Mayflower May 7, 2016 at 17:41

We use the undocumented site API captionbot.ai

Tutorial

In this article we will discuss how to get and use the site API if there is no documentation on it or it is not yet officially open. The guide is written for beginners who have not yet tried to revert a simple API. For those who were engaged in similar things, there is nothing new here.

We will analyze using the API service https://www.captionbot.ai/ that Microsoft recently opened (thanks to them for this).
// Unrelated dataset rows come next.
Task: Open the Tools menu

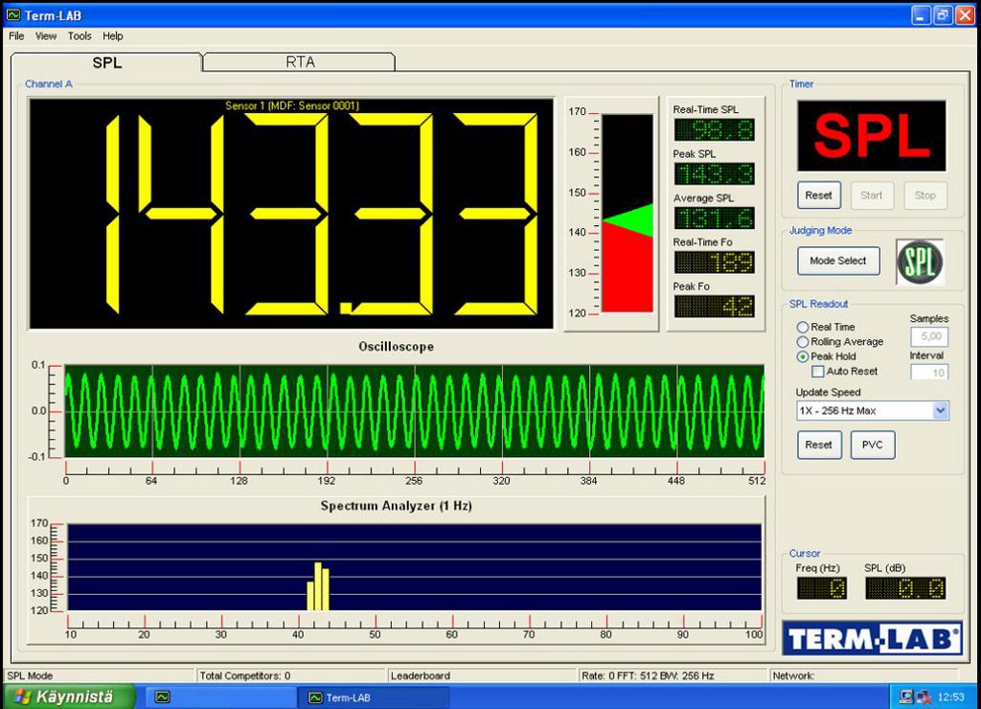Action: (80, 36)

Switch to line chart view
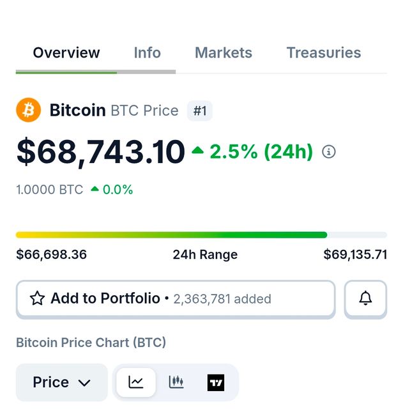(x=136, y=382)
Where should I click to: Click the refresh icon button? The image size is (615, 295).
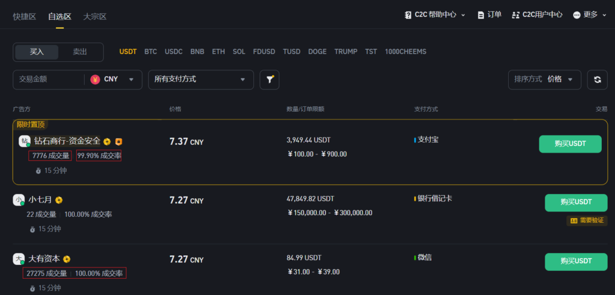point(597,79)
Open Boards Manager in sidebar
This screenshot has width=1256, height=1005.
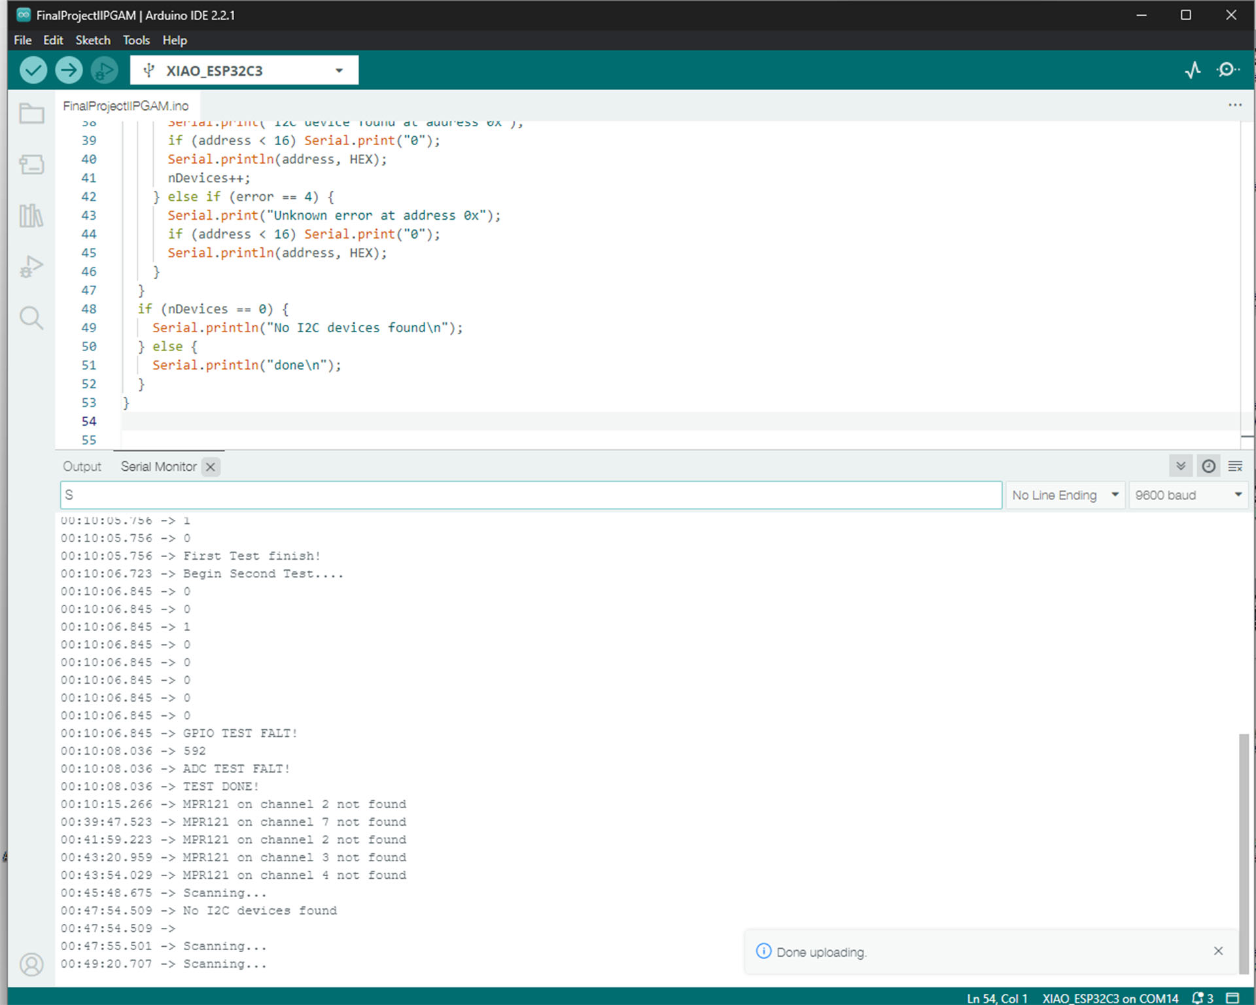(x=31, y=164)
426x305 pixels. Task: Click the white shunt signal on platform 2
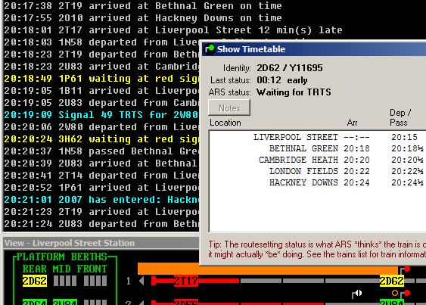358,294
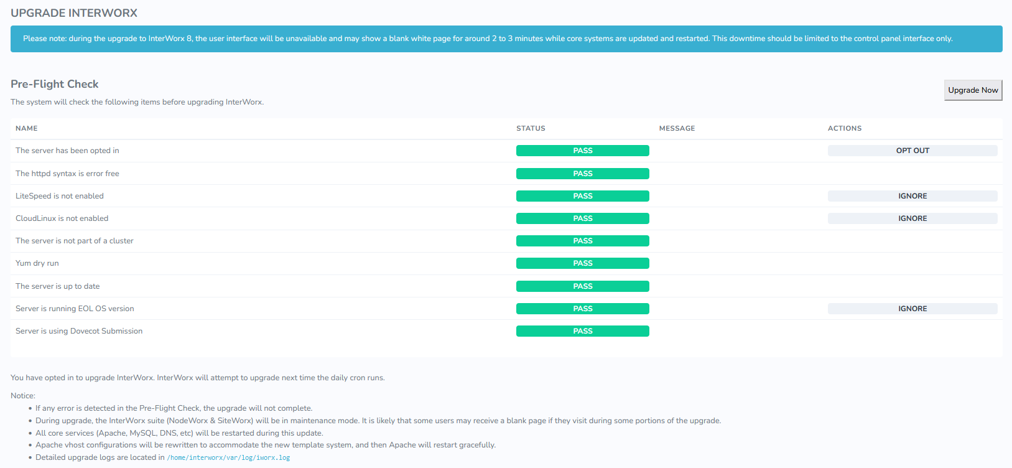This screenshot has height=468, width=1012.
Task: Click the iworx.log file path
Action: (228, 457)
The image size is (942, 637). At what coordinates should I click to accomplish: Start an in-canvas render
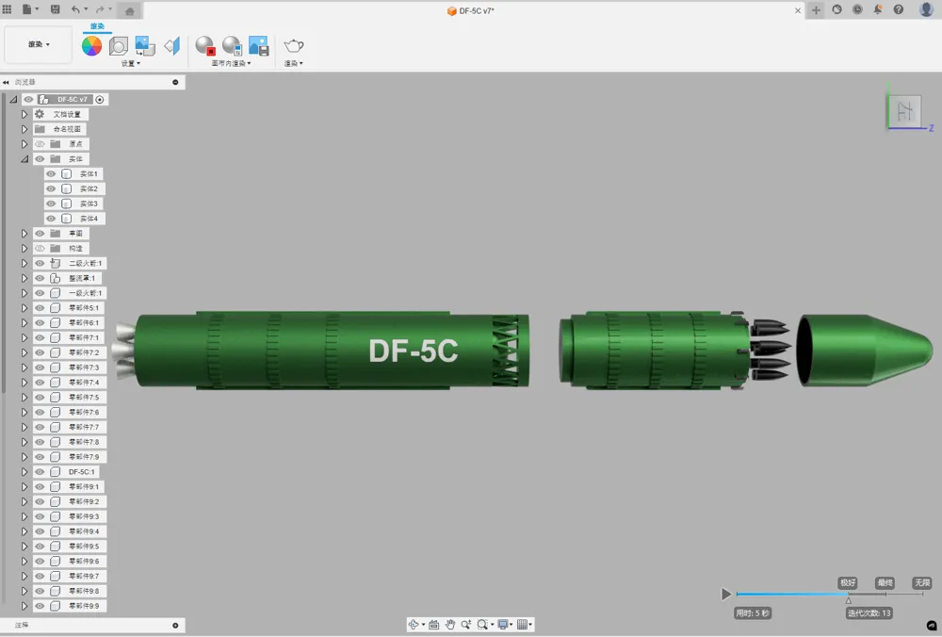tap(203, 44)
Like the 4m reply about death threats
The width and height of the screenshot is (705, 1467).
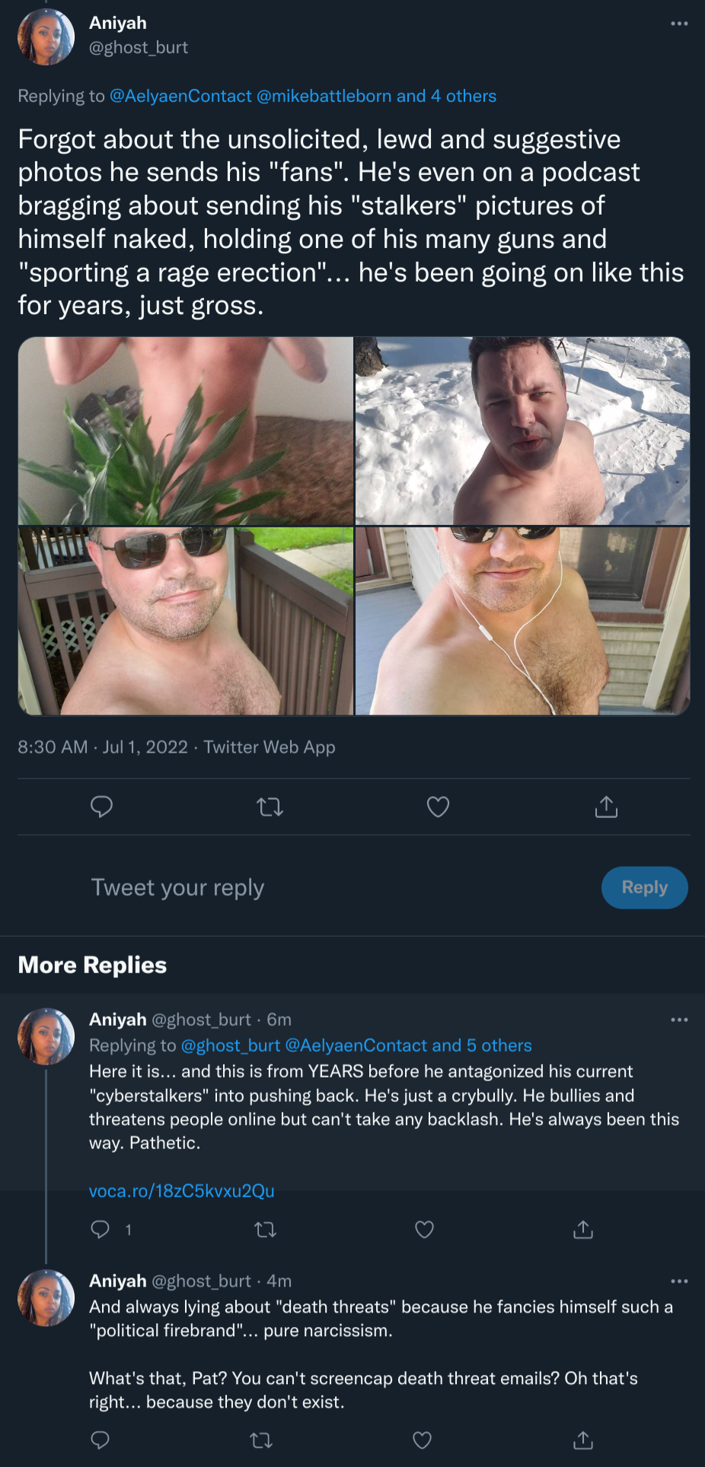tap(422, 1440)
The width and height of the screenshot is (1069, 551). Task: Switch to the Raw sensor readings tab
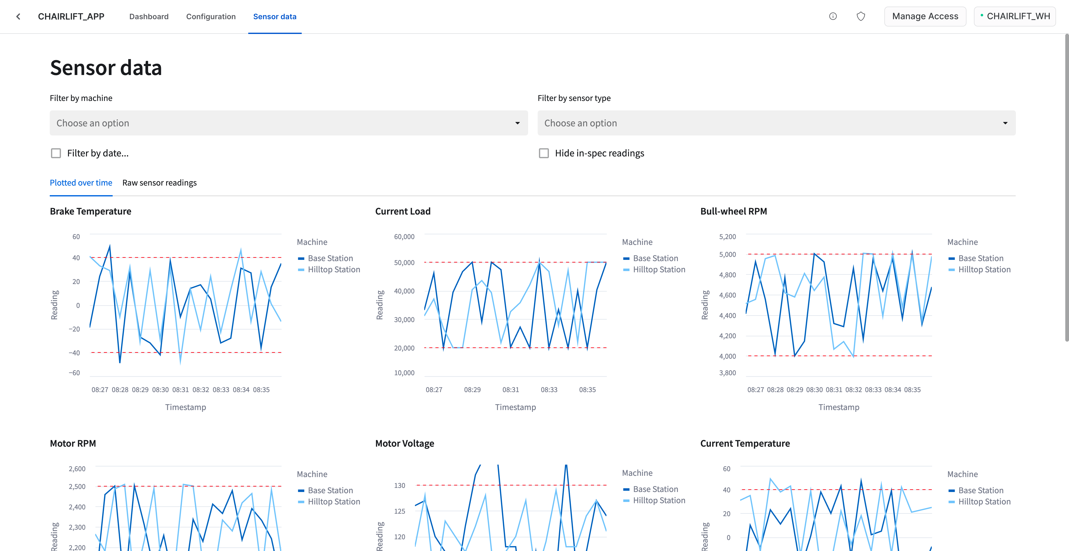159,183
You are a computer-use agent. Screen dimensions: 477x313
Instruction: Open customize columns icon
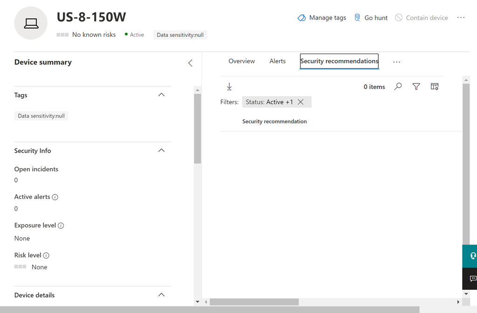[435, 87]
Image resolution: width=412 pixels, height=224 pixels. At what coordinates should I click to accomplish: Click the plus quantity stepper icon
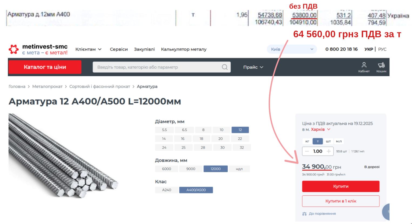[x=328, y=151]
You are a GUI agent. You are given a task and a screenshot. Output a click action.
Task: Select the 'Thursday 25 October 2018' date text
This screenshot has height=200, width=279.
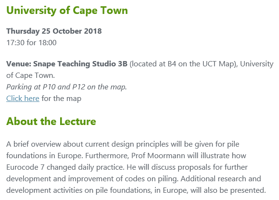coord(54,31)
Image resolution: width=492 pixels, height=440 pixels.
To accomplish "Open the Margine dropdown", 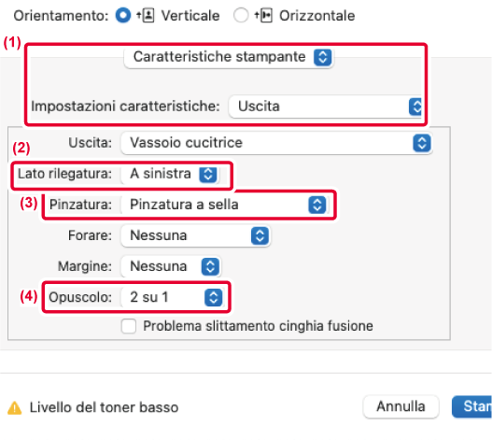I will tap(171, 266).

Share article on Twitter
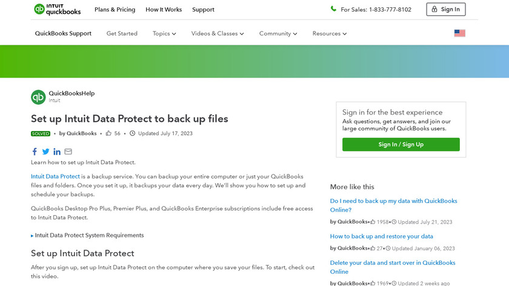pos(45,151)
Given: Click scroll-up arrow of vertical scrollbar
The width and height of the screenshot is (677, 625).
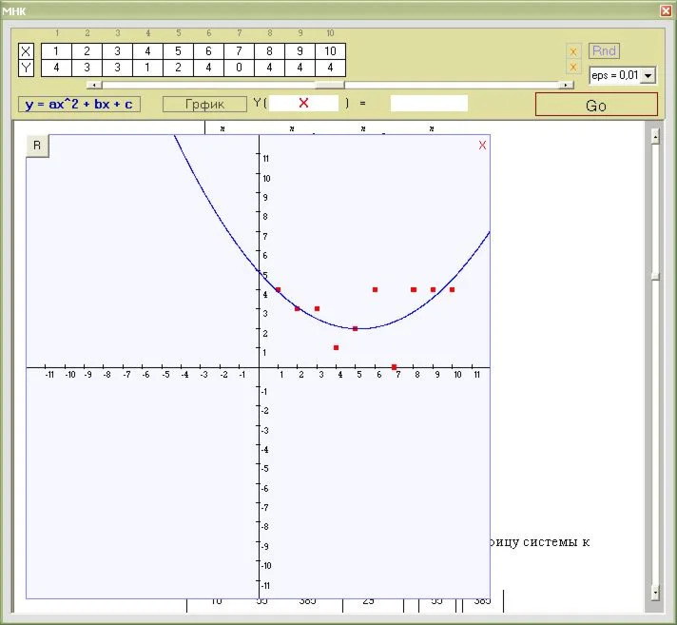Looking at the screenshot, I should click(x=654, y=136).
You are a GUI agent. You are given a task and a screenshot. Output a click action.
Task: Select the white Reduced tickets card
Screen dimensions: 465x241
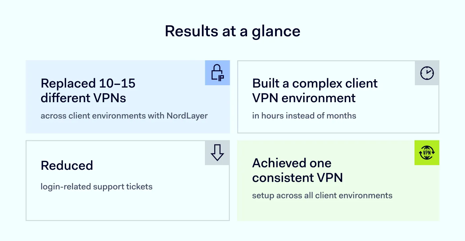point(128,180)
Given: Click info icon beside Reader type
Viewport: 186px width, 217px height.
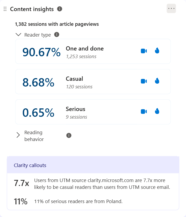Looking at the screenshot, I should click(57, 35).
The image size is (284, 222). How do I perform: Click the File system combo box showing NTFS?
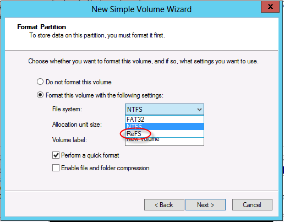click(165, 110)
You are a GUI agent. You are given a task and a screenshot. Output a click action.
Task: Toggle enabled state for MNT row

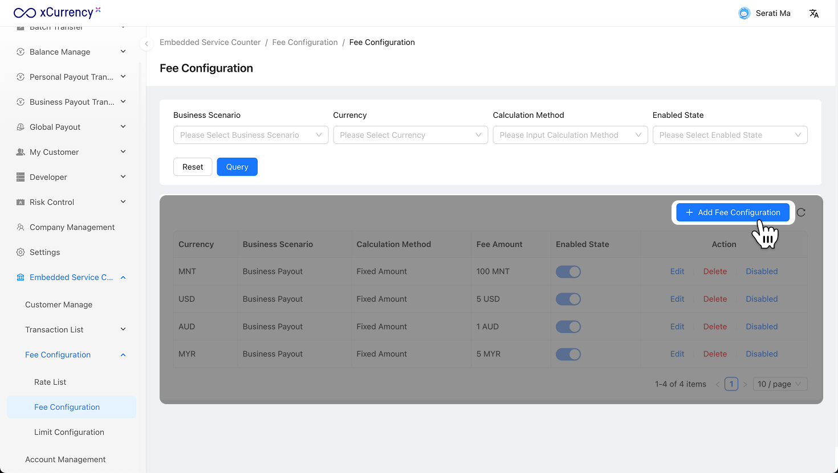pos(568,272)
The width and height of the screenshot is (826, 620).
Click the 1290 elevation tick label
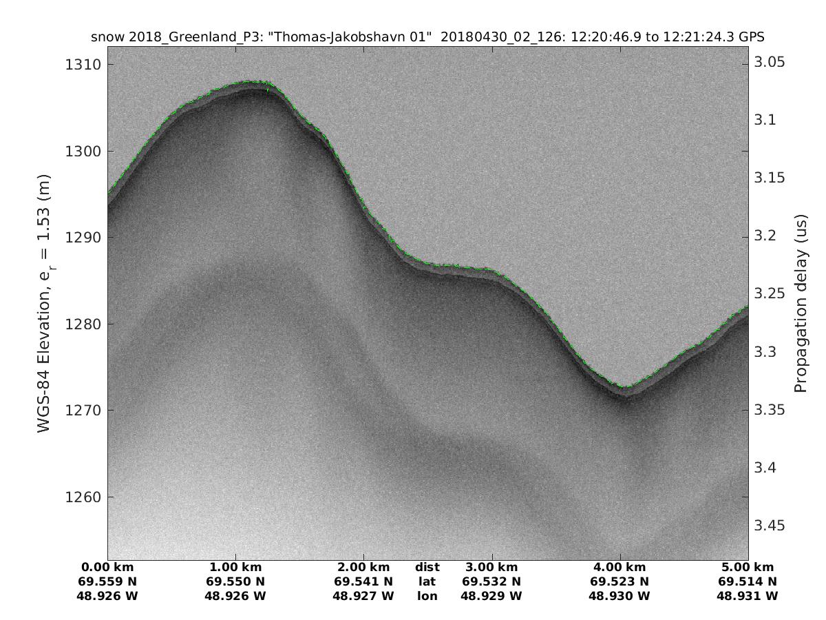(x=83, y=238)

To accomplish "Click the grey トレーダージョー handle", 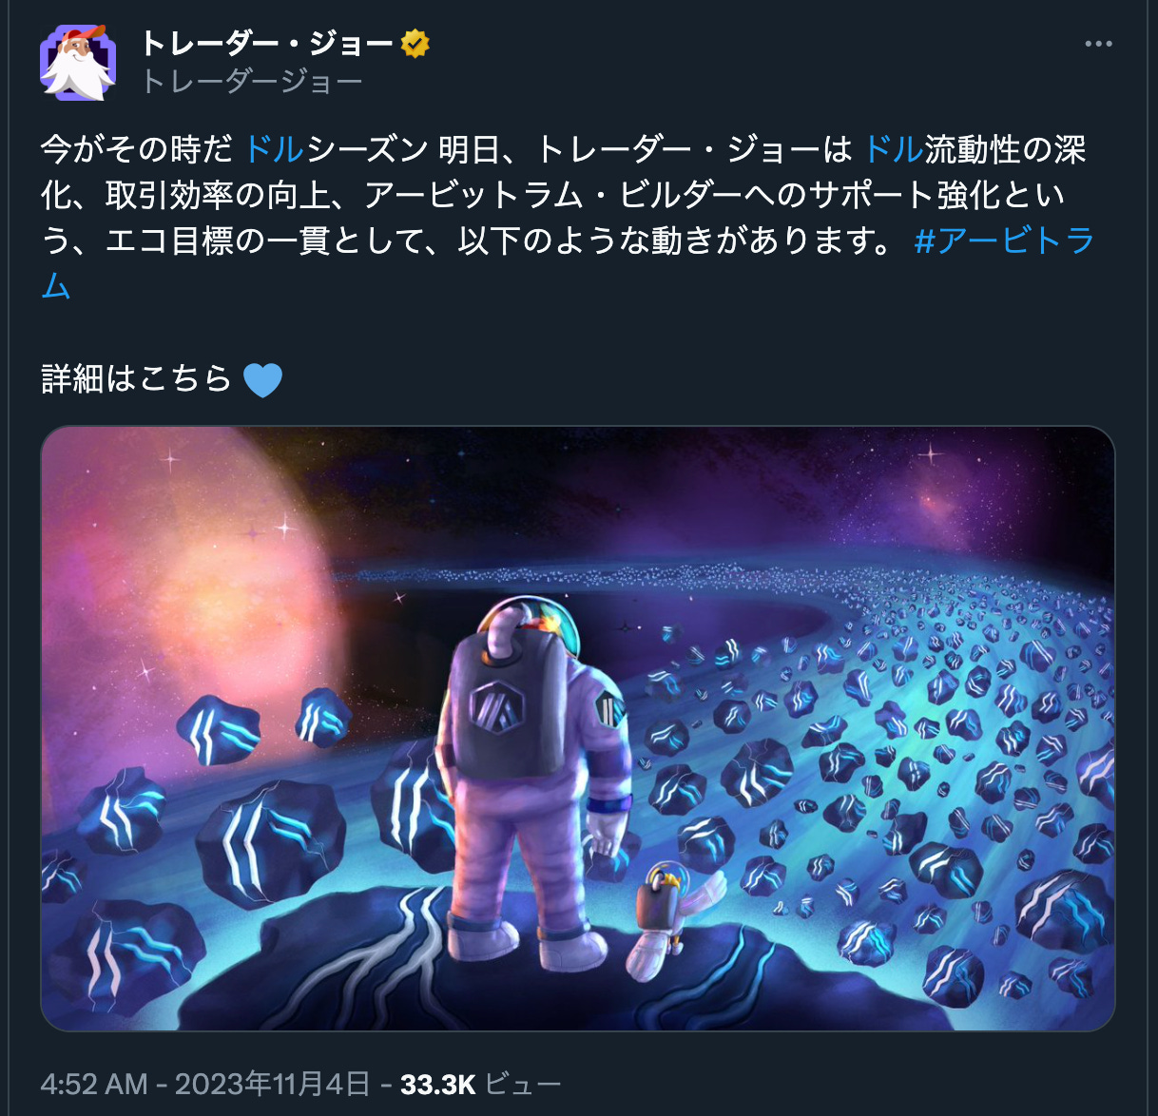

Many could read about him in an article on Geektimes . The site uses ajax requests in JSON format, so copying them will be easy and pleasant. Go!

KDPV

We analyze requests

First of all, we open the developer tools and analyze the requests that the site sends to the server.

In our case, all requests that interest us have a base URL https://www.captionbot.ai/api

Initialization

When you first open the site there is a GET request for /api/initno parameters.
The answer is Content-Type: application/json, while in the body of the answer we get just a line of the form:

"54cER5HILuE"

Remember this and move on.

URL Submission

We have two ways to upload an image: through the URL and through the file upload. For the test, we take the URL of the Lena image from the wiki and send it. In network activity, a POST request appears /api/messagewith the following parameters:

{
    "conversationId": "54cER5HILuE",
    "waterMark": "",
    "userMessage": "https://upload.wikimedia.org/wikipedia/ru/2/24/Lenna.png"
}

Yeah, we tell ourselves, it means the method initreturned us a string for conversationId, and userMessageour link hit. What is waterMarkstill unclear. We look at the response data:

"{\"ConversationId\":null,\"WaterMark\":\"131071012038902294\",\"UserMessage\":\"I am not really confident, but I think it's a woman wearing a hat\\nand she seems . \",\"Status\":null}"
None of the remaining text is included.